Pruning is the practice of trimming trees and shrubs to remove dead or damaged growth, encourage fruit production, improve airflow, reduce hazards, promote health, and enhance aesthetics. It is most often done during the dormant season of winter or spring, when the risk of disease and pest infestations in open wounds is lowest. Proper pruning techniques also help prevent water damage, which can lead to rot and other serious problems.

The first step in tree pruning is to remove any dead branches that have fallen during a storm or because of old age. This will eliminate a potential hazard and make it easier to see the rest of the work that needs to be done.

Next, prune out any branches that are obstructing your house or driveway, or that hang low and could fall and damage the roof or sidewalks. This can be done by either removing the entire branch, or simply cutting it back to its point of origin. If a branch is hanging over a pedestrian area, like a porch or sidewalk, it should be trimmed to 8 feet above the sidewalks and 14 feet above streets. This will protect the people using these areas, as well as the vehicles that pass by.

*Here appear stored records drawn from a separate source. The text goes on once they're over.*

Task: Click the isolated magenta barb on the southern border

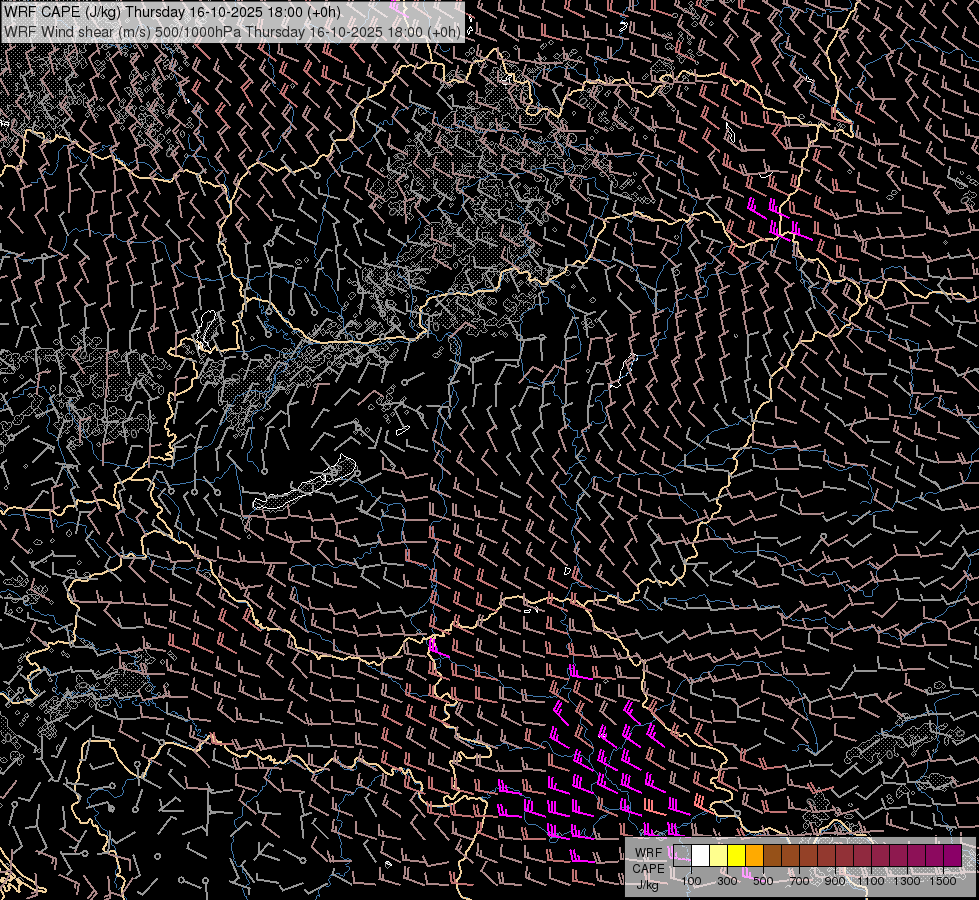Action: pyautogui.click(x=433, y=644)
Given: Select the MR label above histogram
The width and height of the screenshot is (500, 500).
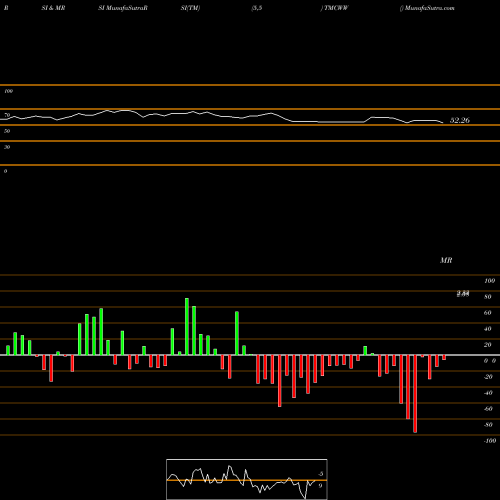Looking at the screenshot, I should (x=446, y=260).
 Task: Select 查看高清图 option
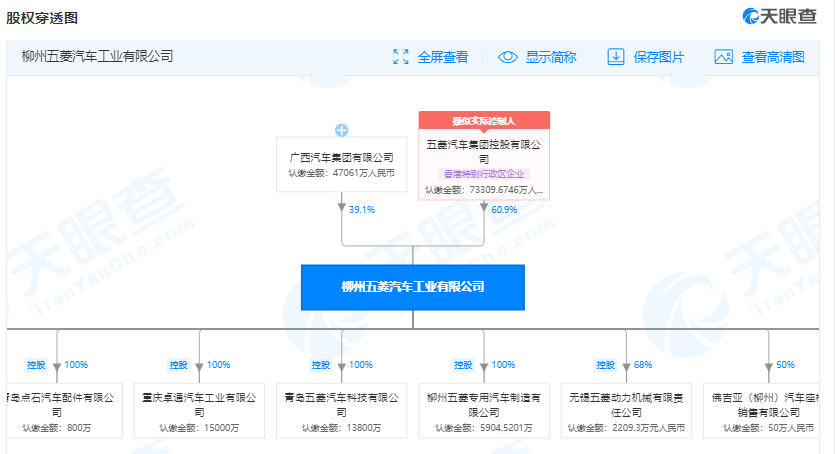(x=773, y=57)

Large or heavy branches that you are removing should be shortened to a 6-inch stub with two successive pruning cuts. This is to avoid tearing and ripping the bark as the branch comes free, which can lead to rotting in the future. The first cut should be made on the underside of the stub, about a foot and a half from the base of the trunk. The second cut should be made about an inch farther out from the first cut. This is to ensure that you are not cutting into the conductive zone, which is the protective barrier around the base of the trunk that inhibits the spread of pathogens from one side of the tree to the other.

When removing any large or heavy branch, it is important to locate the branch collar before making the final pruning cut. This is the swollen, circular area on the trunk just beyond the root flare, and can be a little more difficult to spot on some species than others. The branch collar is necessary for proper wound closure, and if it is injured during the pruning process, it can lead to rotting and insect infestations in the future.

Some trees, such as azaleas, rhododendrons, magnolias, and lilacs, should be pruned right after they bloom in late winter or early spring. This is because they flower on wood produced during that year. If this is not done, the flowers will be borne on previous year’s wood, which can cause them to look ragged and less desirable. Other trees, such as oaks and maples, should be pruned in the fall after they have finished their growth for the year. This allows them to grow a strong root system for the following year.